▸ **Your objective**:
Write out again, please, the records below from the first line to the line holding "Task: Click the Behavior section heading", inclusive, and nothing else.

Saved data entries
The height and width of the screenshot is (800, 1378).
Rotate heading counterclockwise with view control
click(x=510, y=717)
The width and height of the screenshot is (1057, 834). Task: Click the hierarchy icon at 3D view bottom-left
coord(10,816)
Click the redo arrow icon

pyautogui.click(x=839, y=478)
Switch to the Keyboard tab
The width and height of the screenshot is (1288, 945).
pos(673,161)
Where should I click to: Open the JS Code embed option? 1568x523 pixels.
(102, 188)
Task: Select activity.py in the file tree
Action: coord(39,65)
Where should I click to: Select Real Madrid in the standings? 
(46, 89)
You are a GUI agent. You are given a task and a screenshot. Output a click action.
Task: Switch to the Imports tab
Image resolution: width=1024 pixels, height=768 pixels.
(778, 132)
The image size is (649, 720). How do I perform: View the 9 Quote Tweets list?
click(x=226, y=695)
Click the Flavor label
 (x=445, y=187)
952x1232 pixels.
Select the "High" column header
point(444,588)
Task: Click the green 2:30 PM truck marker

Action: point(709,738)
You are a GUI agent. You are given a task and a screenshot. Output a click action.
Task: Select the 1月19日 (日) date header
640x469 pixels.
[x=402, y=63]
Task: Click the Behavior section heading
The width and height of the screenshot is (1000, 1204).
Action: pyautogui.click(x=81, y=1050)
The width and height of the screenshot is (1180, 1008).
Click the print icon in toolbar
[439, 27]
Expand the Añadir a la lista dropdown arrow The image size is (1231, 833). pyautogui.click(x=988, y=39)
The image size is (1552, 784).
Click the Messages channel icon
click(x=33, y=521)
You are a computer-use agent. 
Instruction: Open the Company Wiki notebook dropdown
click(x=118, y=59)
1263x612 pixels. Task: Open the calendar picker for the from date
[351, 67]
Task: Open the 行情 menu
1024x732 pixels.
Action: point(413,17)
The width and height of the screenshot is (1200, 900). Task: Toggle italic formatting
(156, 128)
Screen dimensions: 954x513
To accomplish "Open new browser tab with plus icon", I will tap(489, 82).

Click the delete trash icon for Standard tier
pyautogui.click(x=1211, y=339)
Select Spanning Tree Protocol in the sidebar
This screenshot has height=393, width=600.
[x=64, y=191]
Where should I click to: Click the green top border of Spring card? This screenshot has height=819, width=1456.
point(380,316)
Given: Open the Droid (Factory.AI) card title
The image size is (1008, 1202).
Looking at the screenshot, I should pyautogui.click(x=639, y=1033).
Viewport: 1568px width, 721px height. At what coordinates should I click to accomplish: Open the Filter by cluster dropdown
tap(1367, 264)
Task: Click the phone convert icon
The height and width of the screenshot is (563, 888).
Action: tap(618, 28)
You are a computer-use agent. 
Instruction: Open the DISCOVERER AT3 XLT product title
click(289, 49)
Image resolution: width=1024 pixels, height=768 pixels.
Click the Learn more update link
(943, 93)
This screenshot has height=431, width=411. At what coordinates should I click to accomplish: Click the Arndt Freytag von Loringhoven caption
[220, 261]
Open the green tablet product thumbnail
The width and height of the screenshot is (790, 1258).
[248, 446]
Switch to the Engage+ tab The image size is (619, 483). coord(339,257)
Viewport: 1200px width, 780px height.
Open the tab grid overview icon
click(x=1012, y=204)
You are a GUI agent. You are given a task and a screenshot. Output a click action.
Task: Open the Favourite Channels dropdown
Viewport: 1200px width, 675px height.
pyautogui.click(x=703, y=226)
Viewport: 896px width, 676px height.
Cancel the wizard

▸ **Problem solution**:
The height and width of the screenshot is (800, 1378).
Rotate heading counterclockwise with view control
click(x=510, y=717)
The width and height of the screenshot is (1057, 834). Task: Click the hierarchy icon at 3D view bottom-left
coord(10,816)
Click the redo arrow icon

pyautogui.click(x=839, y=478)
Switch to the Keyboard tab
The width and height of the screenshot is (1288, 945).
pos(673,161)
Where should I click to: Open the JS Code embed option? 1568x523 pixels.
(102, 188)
Task: Select activity.py in the file tree
Action: coord(39,65)
Where should I click to: Select Real Madrid in the standings? 
(46, 89)
You are a GUI agent. You are given a task and a screenshot. Output a click action.
Task: Switch to the Imports tab
Image resolution: width=1024 pixels, height=768 pixels.
(778, 132)
The image size is (649, 720). How do I perform: View the 9 Quote Tweets list?
click(x=226, y=695)
Click the Flavor label
 (x=445, y=187)
952x1232 pixels.
Select the "High" column header
point(444,588)
Task: Click the green 2:30 PM truck marker

Action: point(709,738)
You are a GUI agent. You are given a task and a screenshot. Output a click action.
Task: Select the 1月19日 (日) date header
640x469 pixels.
[x=402, y=63]
Task: Click the Behavior section heading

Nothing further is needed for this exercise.